Former 2:24 marathoner, now pushing 50 and reduced to a pitiable spastic shuffle • Magazine writer, book editor and author, and commentator on distance running since 1999; mostly a crank since approximately 2016 and possibly long before • Coach and adviser of less pessimistic perambulators • Dobie-mix owner Sentence-fragment impresario

Saturday, October 5, 2019

A few steps ahead of EPO

Synthetic EPO in theory became available for athletic use in 1987, when the world record in the men's 1,500m stood at 3:29.46 (1985, Said Aouita, Morocco). Hicham El Guerrouj's current mark, which has stood since 1998, a drop of 1.65 percent from the pre-EPO era. In reality, no one knows exactly when EPO became a major thing in distance running, but you can be certain that athlete managers were hunting for it the moment they learned it could be made in labs as well as in kidneys.

Aouita also held the outdoor 3,000m record for a spell, being the first to dip under seven and a half minutes (7:29.45, 1989), breaking Henry Rono's 11-year-old record by over two and a half seconds. If I had to guess, which I obviously do, I would say that Aouita was probably the last world record holder in a distance event who can be almost definitely removed from EPO suspicion on logistical grounds alone, which isn't to say I think he was any cleaner by the standards of his day than anyone else. In any case, Aouita's 3,000m record has dropped by 1.95 percent. The record (7:20.67) has also been static since Daniel Komen set it in 1996, and in fact hasn't been seriously threatened. (I think Yomif Kejelcha has as good a shot as anyone has in the past 20 years now that Kenenisa Bekele has missed his chance.)

The 3,000m steeplechase record has fallen from 8:05.35 in 1989 to 7:53.63 today, with hat mark now fifteen years old, although it seems unfair to discount Brahim Boulami's 7:53.18 from 2002, since it's known he was on EPO. That's a drop of 2.39 percent.

The 5,000m record fell from Aouita's 12:58.39 in 1987 to Bekele's 12:37.35 in 2005, s drop of 2.70 percent, and the 10,000m mark was trimmed from Arturo Barrios' 27:08.23 in 1989 to Bekele's 26:17.53 in 2005, an improvement of 3.11 percent.
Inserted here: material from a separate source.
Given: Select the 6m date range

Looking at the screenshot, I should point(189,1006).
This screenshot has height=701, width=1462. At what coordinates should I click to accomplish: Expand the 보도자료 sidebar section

Both records still stand.

The marathon is an outlier here, and not merely for being a road race and involving unique physiological demands compared to the aforementioned events. There is also a great deal more financial incentive at the world-class level, in large part because of the introduction of the World Marathon Majors in 2006.

Surprisingly, the world record in the marathon did not change during the 1990s until Ronaldo da Costa ran 2:06:05 in 1998 to take 45 seconds off the record set by the insanely anonymous Belayneh Dinsamo. The longest period without a new record since 1998 is 4 years and 2 days. Eliud Kipchoge's official mark of 2:01:39 from 2018 -- which Bekele came within two seconds of matching last month on the same course in Berlin -- is 4.09 percent faster than Dinsamo's.

I am hoping at this point that putting these distances in ascending order makes it clear that the records in the men's distance events have fallen by greater amounts with increasing race distance. There are a number of obvious issues with this rough assessment, among them the fact that the records listed aren't all from the same time frame (outliers in any sample will do that); otherwise, a graph no one will look at would be useful here. If one attempts to account for this to some extent by using Tergat's marathon record from 2003 (2:04:55), the drop from Dinsamo's record is only 1.51 percent, and the improvement level seen between the late 1980s and the mid-"oughts" in the 10,000 (about 3 percent) wasn't observed in the marathon until 2014, when Dennis Kimetto became the first man under 2:03:00.

I think the running world, of which I remain a mostly cognizant part, is coming around to the fact that the latest racing shoes really can make a phenomenal difference in the marathon on the right set of feet. That last disclaimer does a great deal of work, because most people who run marathons would be extremely ill-advised to run marathons in ordinary flats, much less something with zero cushioning at all. The runners who benefit most from the VaporFly 4% shoe are most likely those who are already extremely efficient, making this a case of the rich getting richer.

I don't know how much a factor EPO is on the roads, but I can say with confidence that most of the improvement in elite marathon times (and the improvement of the all-time top lists down to whatever ranking you pick) in recent years have been owed more to the shoes then to the drugs. I don't know if running will ever confront the issue of whether such footwear ought to be judged an unfair advantage, but unless they actually provide electrical power or something, they represent nothing more than one more clever engineering innovation. A few people my age will eventually start blare on about how much faster they would have been if better shoes had been available in their day, and anyone who hangs with other runners probably already knows which goon or two in the group will be the first to do so.